26.11.2012, 14:36
Nie ma co dalej dyskutować, gdyż ja nie widziałem tego systemu na oczy, nie korzystałem z niego wcale i dlatego nie powinienem nic oceniać - tak zwykle robię, miesiąc musiałbym na nim posiedzieć. Zastanawiało mnie tylko to rozdwojenie, choć nie widziałem w działaniu to dla mnie wydaje się dziwne i trochę niepraktyczne. Rodzi się wtedy to pytania po co jest ten ModernUI? Skoro w nim nie mogę normalnie odpalić zwykłej aplikacji. Oceniam, że panowie z M$ bali się pełnych zmian, dlatego Win8 uznaję jako takie przejście pomiędzy jedną ścieżką rozwoju, a drugą. Widzimy dopiero początek nowej ścieżki, jej zarys, a z czasem poznamy całość. Przyglądam się i patrzę jak to się rozwija, bo interesuję się nowinkami. Przejście z Win7 na Win8 w moim wypadku nie daje mi nic, bo pewnie włączyłbym opcję odpalania normalnego pulpitu na starcie.

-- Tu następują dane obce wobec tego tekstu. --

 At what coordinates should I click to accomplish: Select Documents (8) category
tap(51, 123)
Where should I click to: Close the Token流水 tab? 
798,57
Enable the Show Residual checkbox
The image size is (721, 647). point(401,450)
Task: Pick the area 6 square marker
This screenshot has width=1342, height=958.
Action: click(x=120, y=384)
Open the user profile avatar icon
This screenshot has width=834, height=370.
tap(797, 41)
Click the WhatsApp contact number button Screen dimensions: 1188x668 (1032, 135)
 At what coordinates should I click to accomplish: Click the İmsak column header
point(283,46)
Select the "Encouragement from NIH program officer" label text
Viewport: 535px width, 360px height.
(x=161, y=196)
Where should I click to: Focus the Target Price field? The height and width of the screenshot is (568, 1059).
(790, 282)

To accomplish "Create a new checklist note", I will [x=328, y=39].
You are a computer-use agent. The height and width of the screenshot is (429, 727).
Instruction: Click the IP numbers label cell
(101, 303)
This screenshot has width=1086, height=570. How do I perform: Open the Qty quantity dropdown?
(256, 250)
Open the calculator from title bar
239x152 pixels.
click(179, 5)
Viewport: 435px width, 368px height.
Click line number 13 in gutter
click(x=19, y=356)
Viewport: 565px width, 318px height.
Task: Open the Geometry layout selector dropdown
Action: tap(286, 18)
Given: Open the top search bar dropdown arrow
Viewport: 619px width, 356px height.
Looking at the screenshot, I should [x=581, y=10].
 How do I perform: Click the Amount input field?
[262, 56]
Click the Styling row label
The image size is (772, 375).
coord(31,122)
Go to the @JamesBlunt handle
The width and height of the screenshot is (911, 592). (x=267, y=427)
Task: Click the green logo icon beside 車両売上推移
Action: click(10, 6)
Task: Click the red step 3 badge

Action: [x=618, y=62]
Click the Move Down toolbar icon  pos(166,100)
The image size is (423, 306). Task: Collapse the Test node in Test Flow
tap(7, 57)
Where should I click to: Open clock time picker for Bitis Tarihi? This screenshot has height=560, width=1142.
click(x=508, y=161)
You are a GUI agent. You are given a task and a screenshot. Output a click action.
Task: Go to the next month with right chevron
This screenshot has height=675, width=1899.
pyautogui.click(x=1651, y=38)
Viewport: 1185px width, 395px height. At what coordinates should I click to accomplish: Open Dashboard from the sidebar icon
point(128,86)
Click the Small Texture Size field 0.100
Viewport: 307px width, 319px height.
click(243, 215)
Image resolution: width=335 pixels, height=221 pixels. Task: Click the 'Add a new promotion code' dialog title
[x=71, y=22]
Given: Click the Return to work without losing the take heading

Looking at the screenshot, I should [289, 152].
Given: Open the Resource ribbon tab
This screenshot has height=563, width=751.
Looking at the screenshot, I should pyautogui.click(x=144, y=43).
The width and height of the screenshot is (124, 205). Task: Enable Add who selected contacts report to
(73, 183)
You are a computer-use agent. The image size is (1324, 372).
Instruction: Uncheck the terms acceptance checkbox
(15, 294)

Ja kończę swoją wypowiedź, mam nadzieję, że wyjaśniłem o co mi chodzi. Jest to tylko moja opinia na ten jeden aspekt, bo nie mam jak ocenić całości.
Ja kończę swoją wypowiedź, mam nadzieję, że wyjaśniłem o co mi chodzi. Jest to tylko moja opinia na ten jeden aspekt, bo nie mam jak ocenić całości.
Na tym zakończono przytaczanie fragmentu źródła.